Relatie met Engelsman
8. Eiser stelt dat de minister ten onrechte zijn verklaringen over de problemen door zijn relatie met de Engelsman ongeloofwaardig acht.
De minister volgt ten onrechte niet dat de problemen met de Engelsman zich hebben afgespeeld in dezelfde periode als de problemen met eisers nicht. Dat eiser heeft verklaard dat hij en zijn nicht altijd samen waren, betekent niet dat dit 24 uur per dag was. De minister miskent dat eiser en zijn nicht samen zijn opgegroeid en van kleins af aan samen speelden. Dat eiser ten tijde van de problemen met de Engelsman grotendeels via de telefoon contact hield met zijn nicht is niet een tegenstrijdigheid.
Verder heeft eiser verklaard dat hij ook liefdesgevoelens kreeg voor Thomas. Eiser ervaart deze gevoelens nog steeds als hij over de Engelsman spreekt en heeft dit ook verklaard in het nader gehoor. Dat de relatie met de Engelsman wat geforceerd is begonnen, doet hieraan niet af. In een staat van verliefdheid zijn mensen bereid om grotere risico’s te nemen of worden risico’s niet onderkend. Het is daarom niet opmerkelijk dat eiser na de bedreiging nog een keer met de Engelsman heeft afgesproken. Dat de dreigementen niet zijn uitgekomen, is enkel het geluk dat eiser treft.
8.1.
De rechtbank is van oordeel dat de minister zich niet ten onrechte op het standpunt heeft gesteld dat ook eisers verklaringen over zijn relatie met de Engelsman geen samenhangend en aannemelijk geheel vormen.

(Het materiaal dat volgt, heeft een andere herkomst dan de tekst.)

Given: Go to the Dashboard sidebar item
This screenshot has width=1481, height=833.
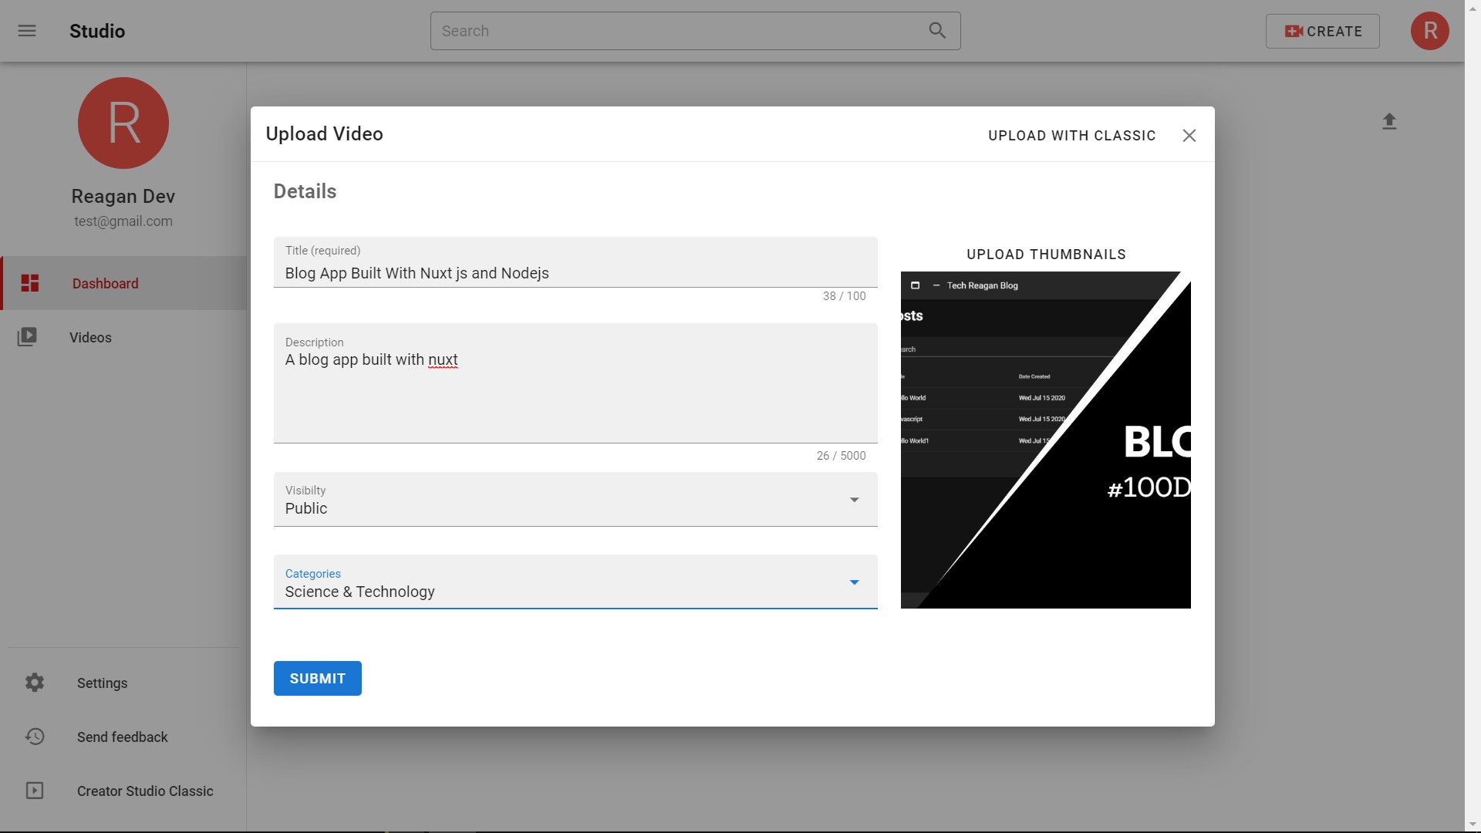Looking at the screenshot, I should [106, 283].
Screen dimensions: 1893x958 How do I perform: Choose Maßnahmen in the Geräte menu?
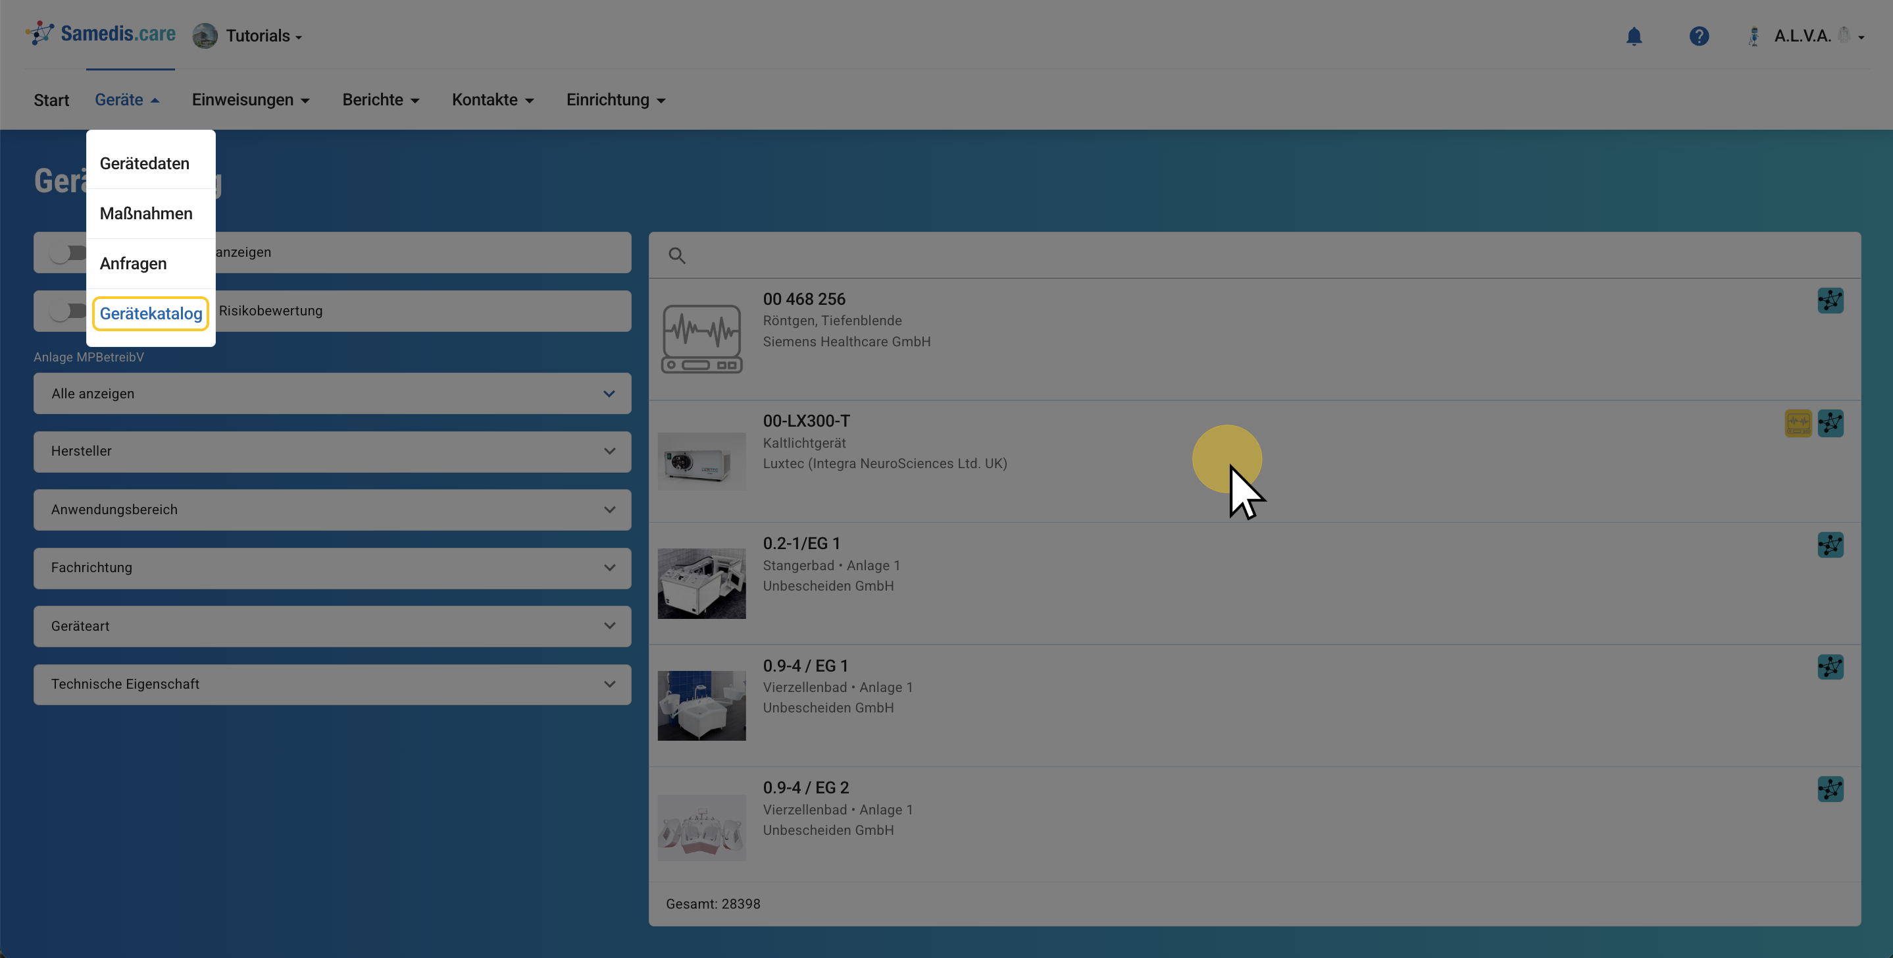(146, 214)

De minister heeft er daarbij op mogen wijzen dat er tegenstrijdigheden zijn in eisers verklaringen over het tijdsverloop in de relatie met eisers nicht en het tijdsverloop in de relatie met de Engelsman. Over zijn nicht heeft eiser immers verklaard dat zij altijd samen waren en alles samen deden, terwijl hij over de relatie met de Engelsman heeft verteld dat hij alleen ’s avonds thuis was en met zijn nicht communiceerde via de telefoon. Eiser heeft voor deze tegenstrijdigheid geen overtuigende verklaring gegeven.

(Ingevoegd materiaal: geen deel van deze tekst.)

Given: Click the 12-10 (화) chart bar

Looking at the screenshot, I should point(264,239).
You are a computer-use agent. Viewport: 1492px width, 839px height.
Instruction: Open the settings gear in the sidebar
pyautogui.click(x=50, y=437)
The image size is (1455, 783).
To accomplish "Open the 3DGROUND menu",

Verder heeft de minister eiser mogen tegenwerpen dat zijn verklaringen dat hij ondanks de bedreigingen door zijn liefdesgevoelens voor de Engelsman is teruggekeerd naar de Engelsman niet stroken met zijn verklaring dat hij geen liefde voor de Engelsman voelde. De minister heeft er ook op mogen wijzen dat eisers stelling dat hij bereid was risico’s te nemen niet overeenkomt met zijn verklaring dat hij onder andere wegens de bedreigingen vanwege de seksuele relatie met de Engelsman, Gambia heeft verlaten.

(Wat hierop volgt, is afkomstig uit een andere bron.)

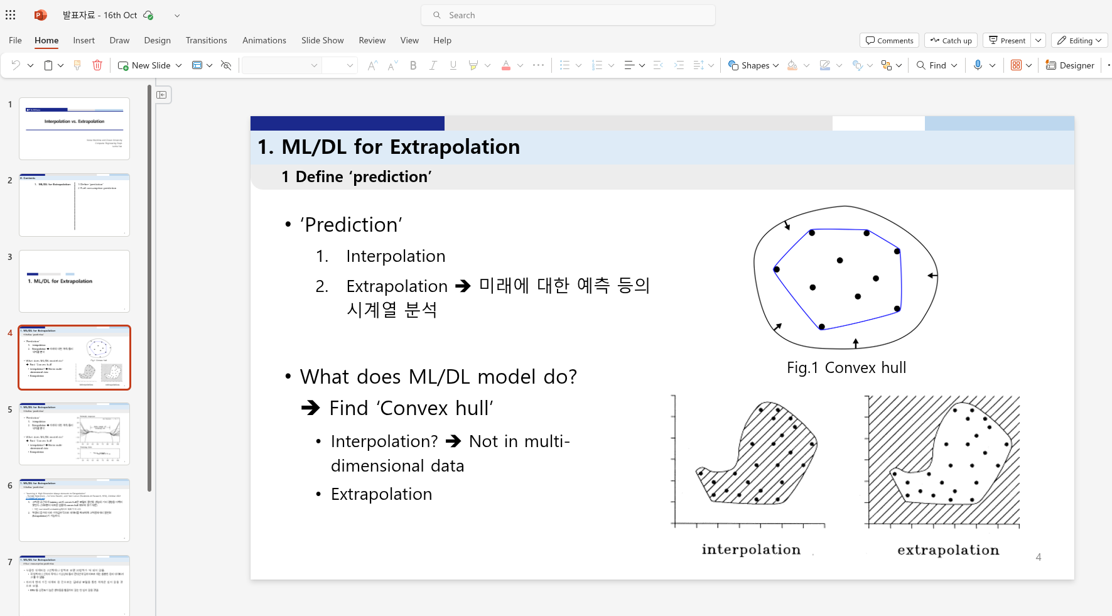
Task: Start voice Dictate with microphone icon
Action: click(x=978, y=65)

Eisers verklaringen over de problemen door zijn relatie met de Engelsman heeft de minister niet ten onrechte ongeloofwaardig geacht.
8.2.
Voor zover eiser in zijn reactie op het verweerschrift heeft gesteld dat de correctie op het nader gehoor dat hij alleen op vrouwen valt niet juist is en hij steeds meer beseft dat hij (ook) op mannen valt, is de rechtbank van oordeel dat deze stelling de minister niet tot een ander standpunt over de geloofwaardigheid van eisers verklaringen heeft hoeven brengen. De minister heeft ook geen aanleiding hoeven zien om eiser nadere vragen te stellen. De minister heeft mogen verwijzen naar passages in het nader gehoor waar eiser heeft verklaard dat hij gevoelens had voor de Engelsman en verder alleen op vrouwen valt en niet op mannen. Verder heeft eiser zijn stelling in de reactie op het verweerschrift dat hij al voor het nader gehoor naar het COC ging en LHBTI-gemeenschappen bezocht zeer laat in de procedure naar voren gebracht en niet onderbouwd. Ook de stelling van eiser in reactie op het verweerschrift dat hij last heeft van discriminatie op het asielzoekerscentrum omdat daar bekend is dat hij (ook) op mannen valt, heeft de minister in dit stadium van de procedure niet tot een ander standpunt hoeven brengen. Eisers beroepsgronden slagen derhalve niet.

Conclusie en gevolgen

9. De minister heeft de aanvraag terecht afgewezen als ongegrond.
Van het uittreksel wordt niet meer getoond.